Nevertheless, as the world's second-largest economy, China has clout all over the world and may move toward ridding itself from financial dependence on HK, as it did with moving away from economic dependence. That may take years – Beijing is playing the long game – and only afterward it may shock the world by getting rid of the peg.

The moment to do so would likely be during a big event. Russia invaded Georgia when the world was watching the opening ceremony of the Beijing Olympics. India voided 86% of bills in circulation when the world was fascinated with the US 2016 elections.

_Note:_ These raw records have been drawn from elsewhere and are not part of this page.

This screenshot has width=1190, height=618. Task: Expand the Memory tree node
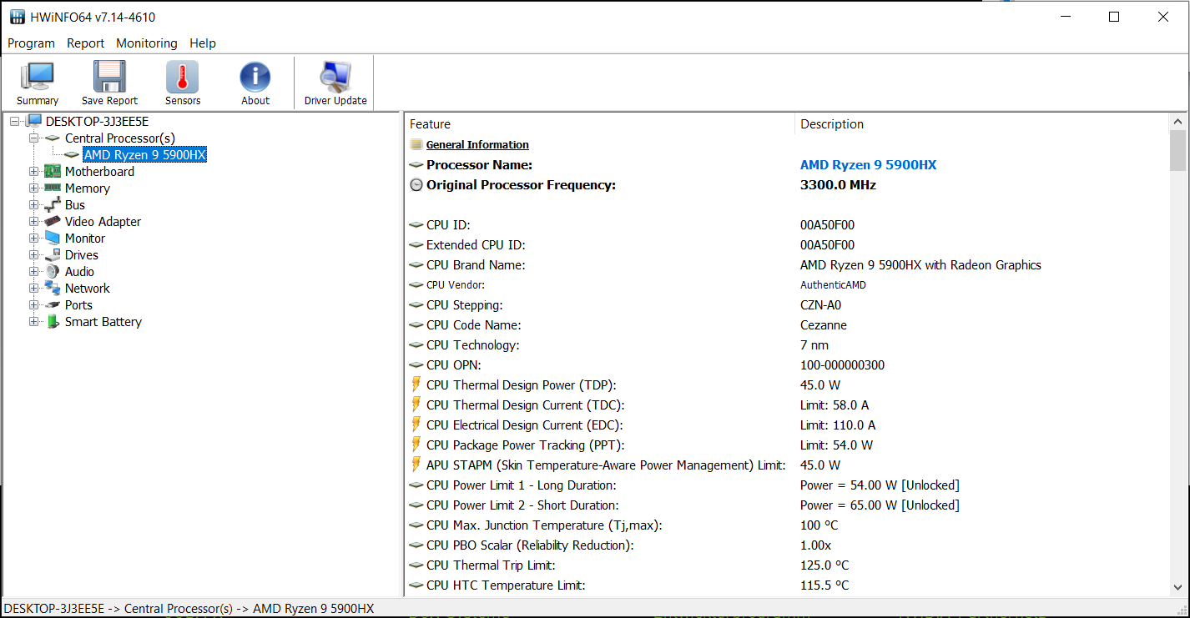coord(34,188)
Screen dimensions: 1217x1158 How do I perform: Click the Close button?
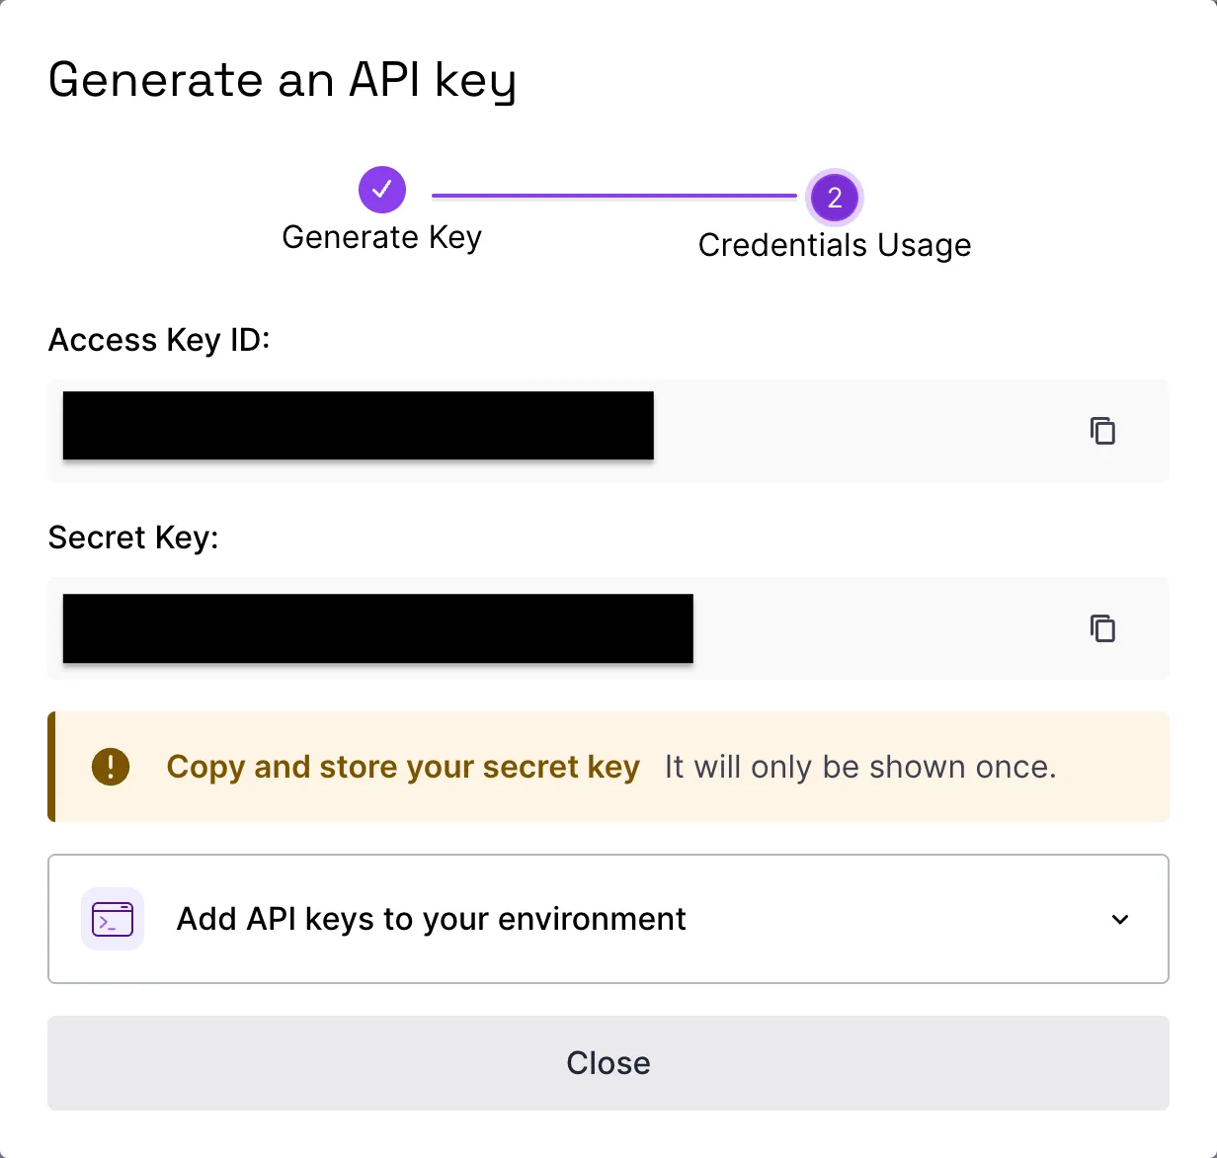click(x=608, y=1063)
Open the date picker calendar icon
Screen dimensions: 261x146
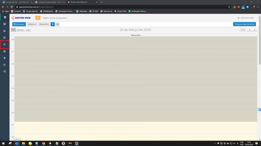[x=57, y=24]
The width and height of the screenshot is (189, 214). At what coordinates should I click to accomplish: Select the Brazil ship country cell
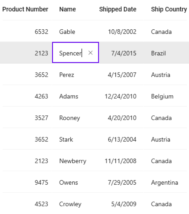158,53
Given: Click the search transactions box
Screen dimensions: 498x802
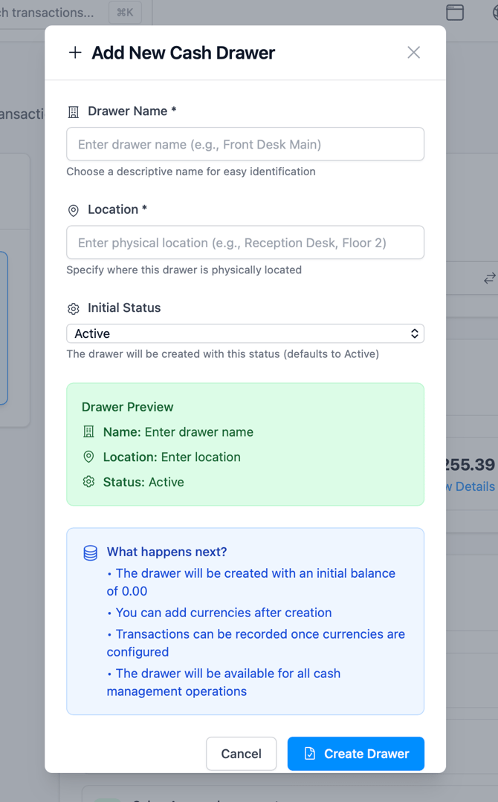Looking at the screenshot, I should (48, 13).
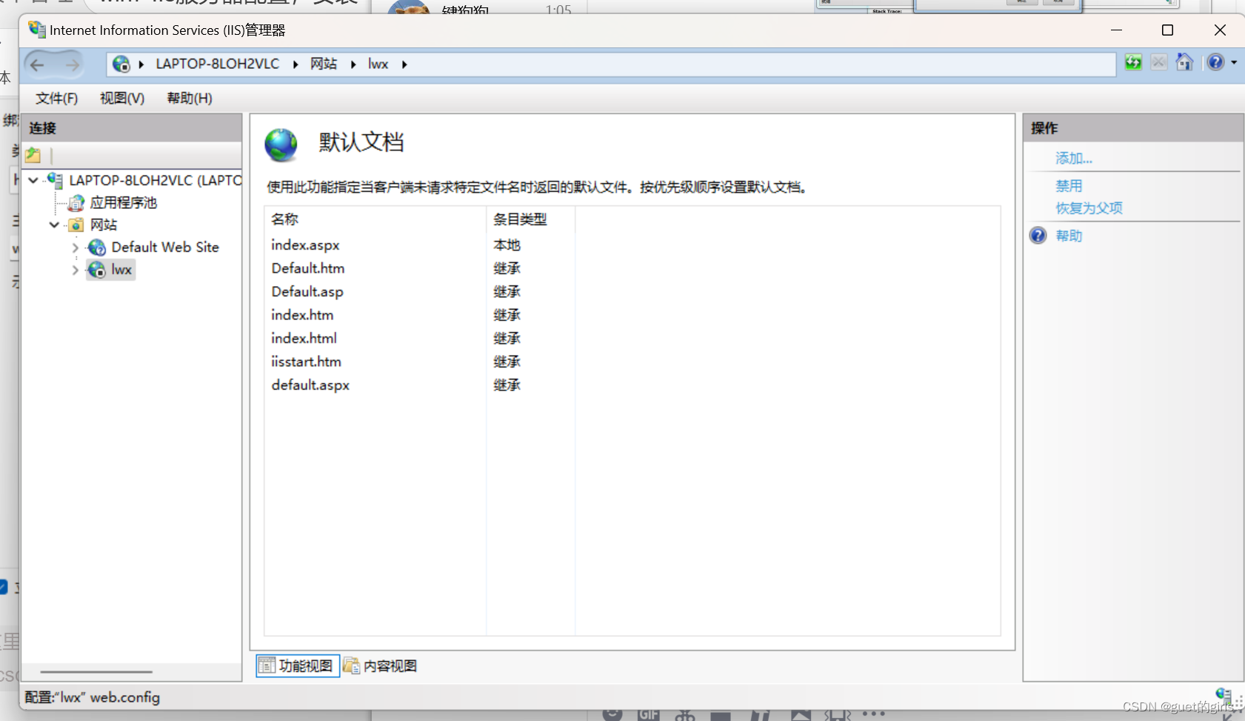1245x721 pixels.
Task: Collapse the 网站 tree node
Action: [53, 225]
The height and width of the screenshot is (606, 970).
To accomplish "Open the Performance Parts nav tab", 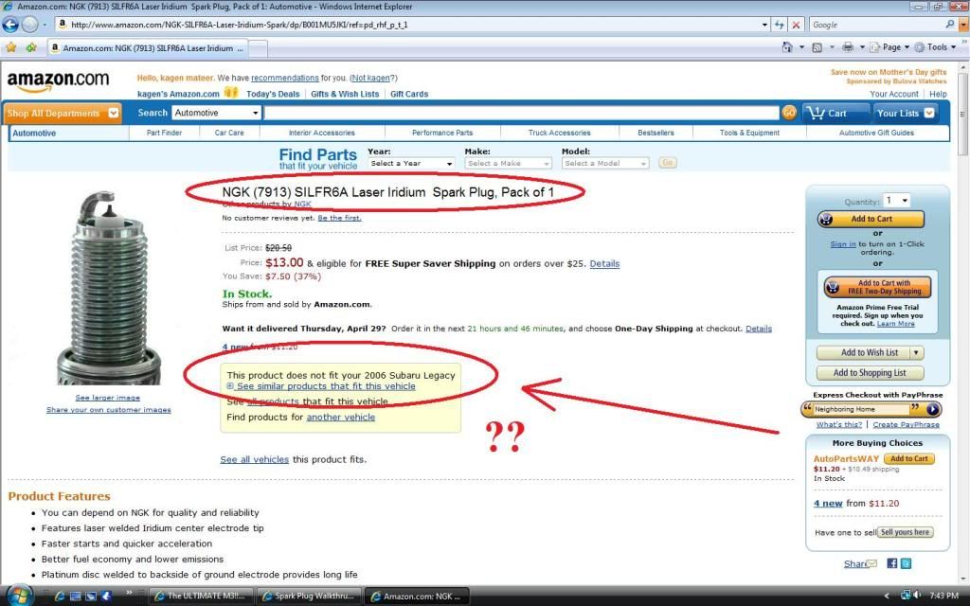I will click(x=441, y=133).
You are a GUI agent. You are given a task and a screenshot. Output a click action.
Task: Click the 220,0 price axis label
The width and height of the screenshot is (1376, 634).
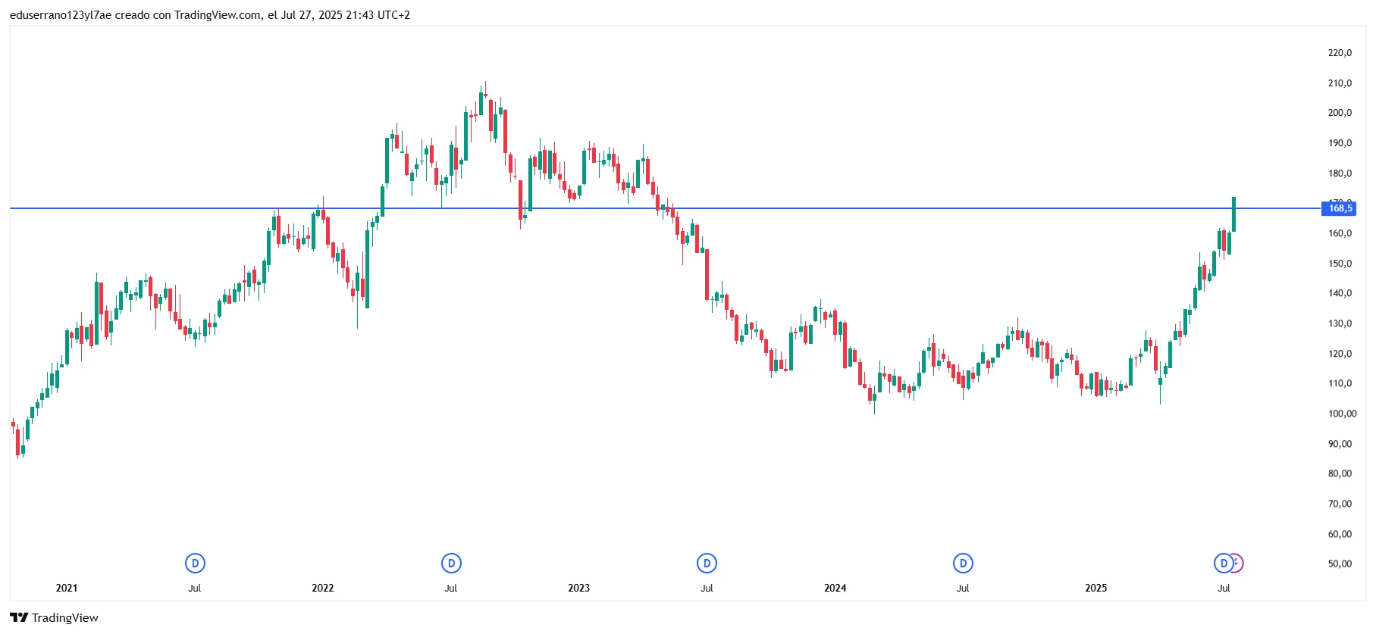(1340, 53)
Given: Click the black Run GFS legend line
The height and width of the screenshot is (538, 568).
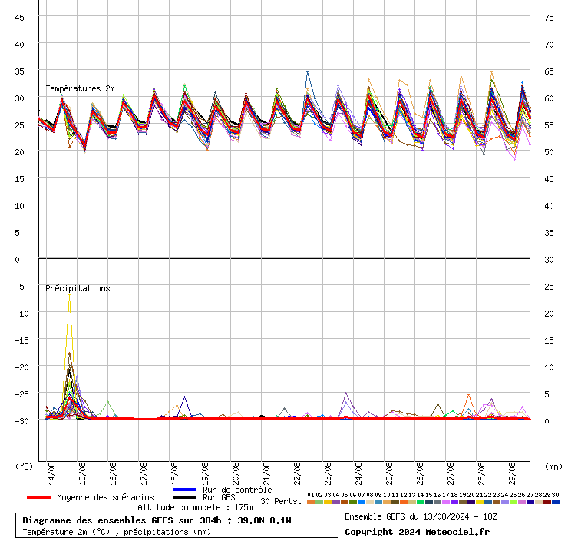Looking at the screenshot, I should (184, 497).
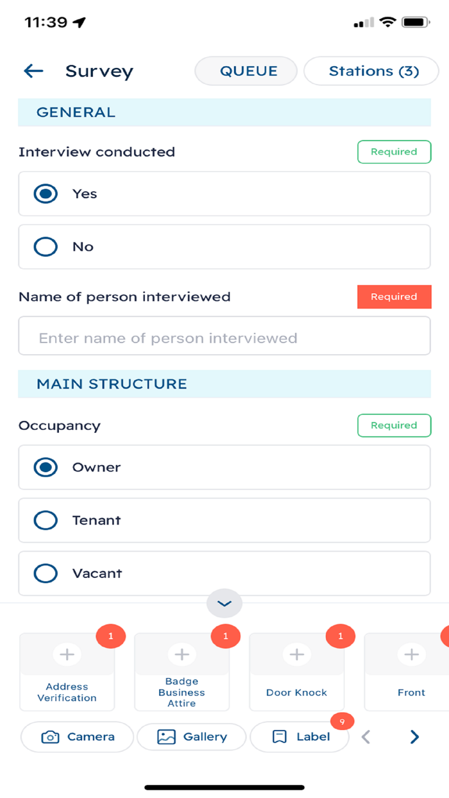Tap the plus icon under Door Knock
449x798 pixels.
pos(296,654)
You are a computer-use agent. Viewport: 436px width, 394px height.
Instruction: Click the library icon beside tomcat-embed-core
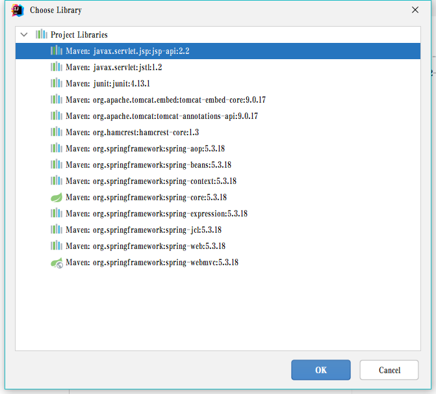click(x=57, y=99)
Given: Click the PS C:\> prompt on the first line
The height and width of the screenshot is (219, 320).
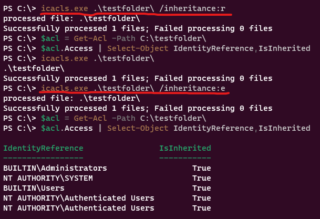Looking at the screenshot, I should (19, 8).
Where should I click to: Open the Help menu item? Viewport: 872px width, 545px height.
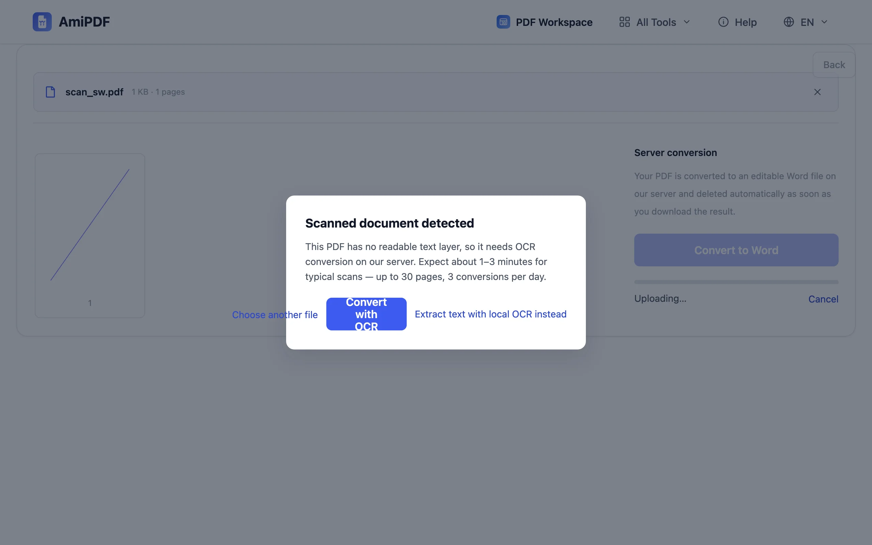[737, 22]
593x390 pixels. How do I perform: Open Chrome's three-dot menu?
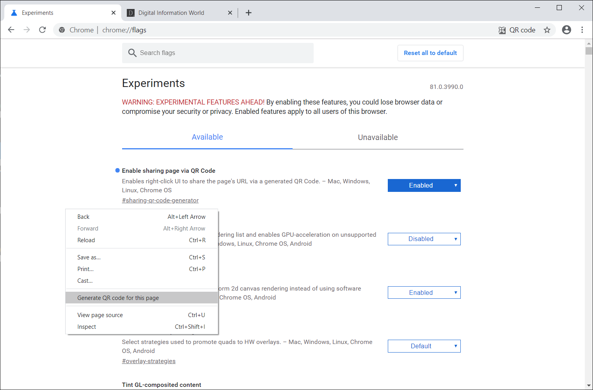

And it may happen when markets are fully open – the Swiss National Bank dropped its bomb at 10:30 local time on a Thursday, when European markets were open. 

Conclusion

The 36-year Hong Kond Dollar peg is coming under some strain amid worsening Sino-American relations. While the local currency seems insignificant for the world, the city-state's function as the world's No. 3 center for foreign exchange and its role as a conduit between the US and China make such a potential collapse monumental. 

The probability of such a move are low, but the ramifications could be massive. The US presidential elections in November pose the highest risk for the narrow 7.75 to 7.85 USD/HKD range.